To, co miał zamiar powiedzieć, mogło z łatwością narobić mu kłopotu. Ale musiał wyjaśnić kilka kwestii.

— Ale, sir, czemu nie przywołał pan go jeszcze do porządku?

— A potem co, sierżancie? Sierżant Morales miał pół roku, żeby ustawić tę kompanię tak, jak chciał. Wszystkie główne pozycje zajęte są przez jego ludzi. Kto tak jak Lewis nie zgadzał się z nim, był degradowany albo przydzielany do innej jednostki. Drzwi do jego biura są zamknięte, zabite na głucho, i najwyraźniej tylko on ma do nich klucz. I do tego w zeszłym tygodniu pojawiły się jeszcze spotkania, na których on po prostu musi być obecny.

Sfrustrowany podoficer urwał i pogładził ręką krótko przycięte włosy.

— I właśnie teraz jest problem, co z tym zrobić — ciągnął i spojrzał w oczy ponurego podoficera. — Powiedzmy, że użyję swojej pozycji i spróbuję go zmusić, żeby bezzwłocznie doręczył mi raport. I powiedzmy, że to zrobi.

Wyobraźmy sobie teraz, że między liniami świeżo nałożonego atramentu — powiedział z kwaśnym uśmiechem — znajdę jasny dowód na braki w wyposażeniu, niesłuszne kary administracyjne, cokolwiek. Co wtedy, zastępco?

Pappas nigdy nie szedł tym tropem, ale znał ogólne przepisy. Wyjął pióro Skillcraft z kieszeni na piersiach i podrapał się nim w głowę.

— Myślę, że powinien pan wtedy wezwać dowódcę batalionu, sir, może głównego inspektora, na pełne śledztwo.

Jeżeli okaże się, że popełniono przestępstwo lub przestępstwa, powinien pan wezwać żandarmerię, może CID.

Arnold uśmiechnął się sennie i spojrzał na zegarek.

— Cóż, chyba nie mamy zbyt dużo czasu, żeby się nad tym rozwodzić, skoro pan, a teraz już raczej ja mam tu na głowie cały pluton i trochę sprzątania w bazie. Dlatego powiem krótko. Nie ma dowódcy batalionu.

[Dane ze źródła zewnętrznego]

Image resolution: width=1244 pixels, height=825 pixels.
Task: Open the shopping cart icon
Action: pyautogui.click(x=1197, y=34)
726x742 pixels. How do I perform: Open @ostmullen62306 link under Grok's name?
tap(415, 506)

Pappas gapił się na niego w osłupieniu.

— Sir, nawet kiedy brakuje oficerów, zawsze pozostaje łańcuch dowodzenia — powiedział stanowczo.

Był to fundament wojska. Zawsze istniał łańcuch dowodzenia.

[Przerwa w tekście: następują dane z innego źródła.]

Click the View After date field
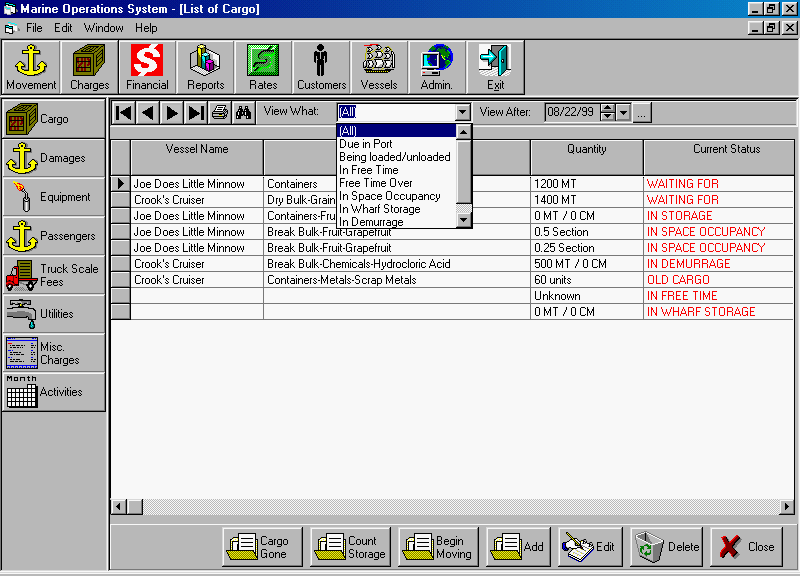 [x=570, y=113]
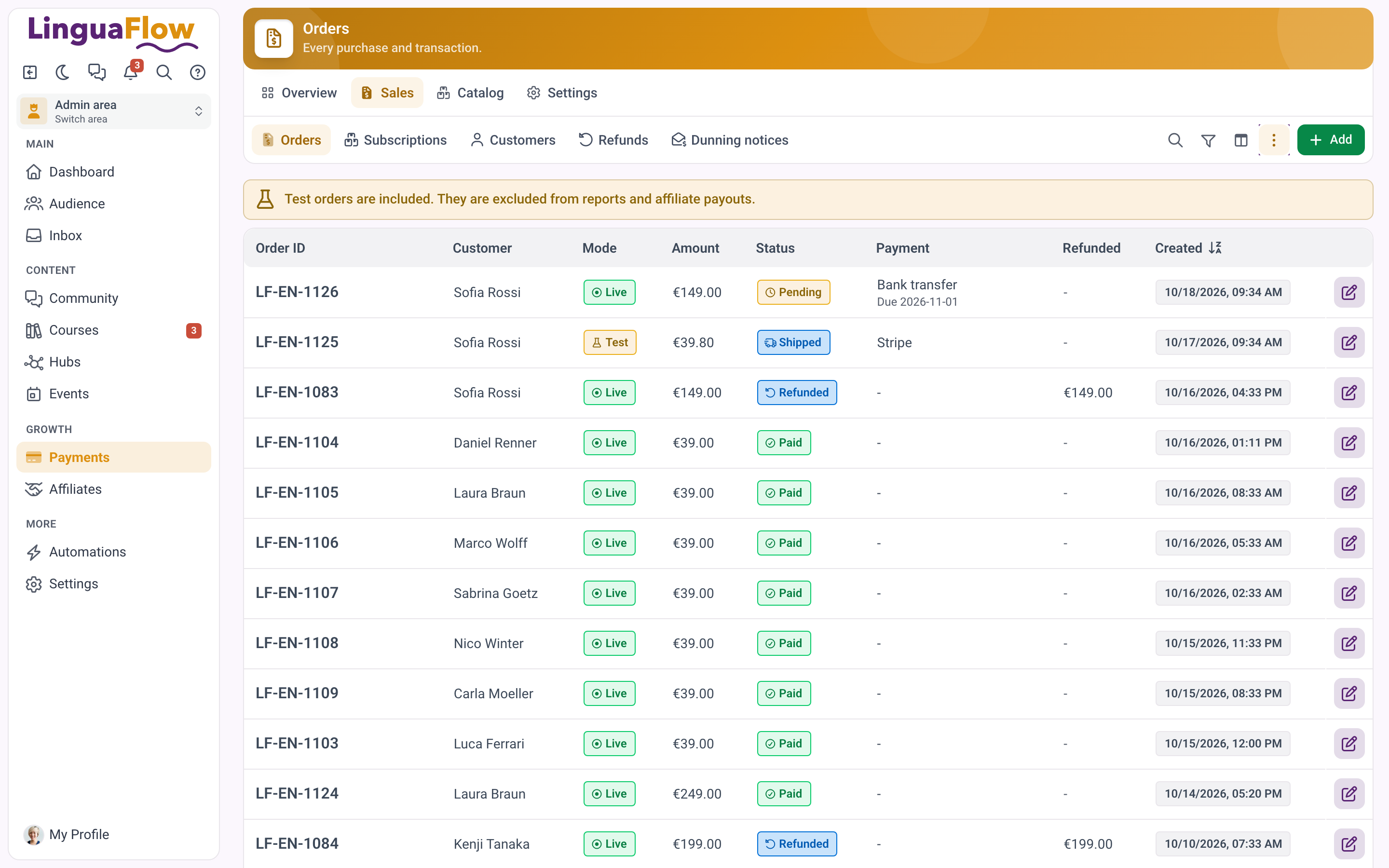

— Funkcję dowódcy batalionu pełni dowódca kompanii Charlie. Ogranicza się jednak tylko do sprawowania tej funkcji. Kapitan Wolf usilnie stara się utrzymać swoich żołnierzy w ryzach. Nie ma dowódcy brygady, bo chociaż jesteśmy oddzielnym regimentem bojowym, składamy się w zasadzie z trzech oddzielnych batalionów; nie ma więc dowódcy ani nawet sztabu regimentu. Zatem następny w łańcuchu dowodzenia po kapitanie Wolfie jest generał Left w bazie na Tytanie.

— O, kurde — szepnął Pappas.

— Może powinienem do niego zadzwonić? „Przepraszam, generale Left, mówi porucznik Arnold. Mój pierwszy sierżant jest dla mnie niedobry i nie wiem, co zrobić.” Oficer znowu się uśmiechnął.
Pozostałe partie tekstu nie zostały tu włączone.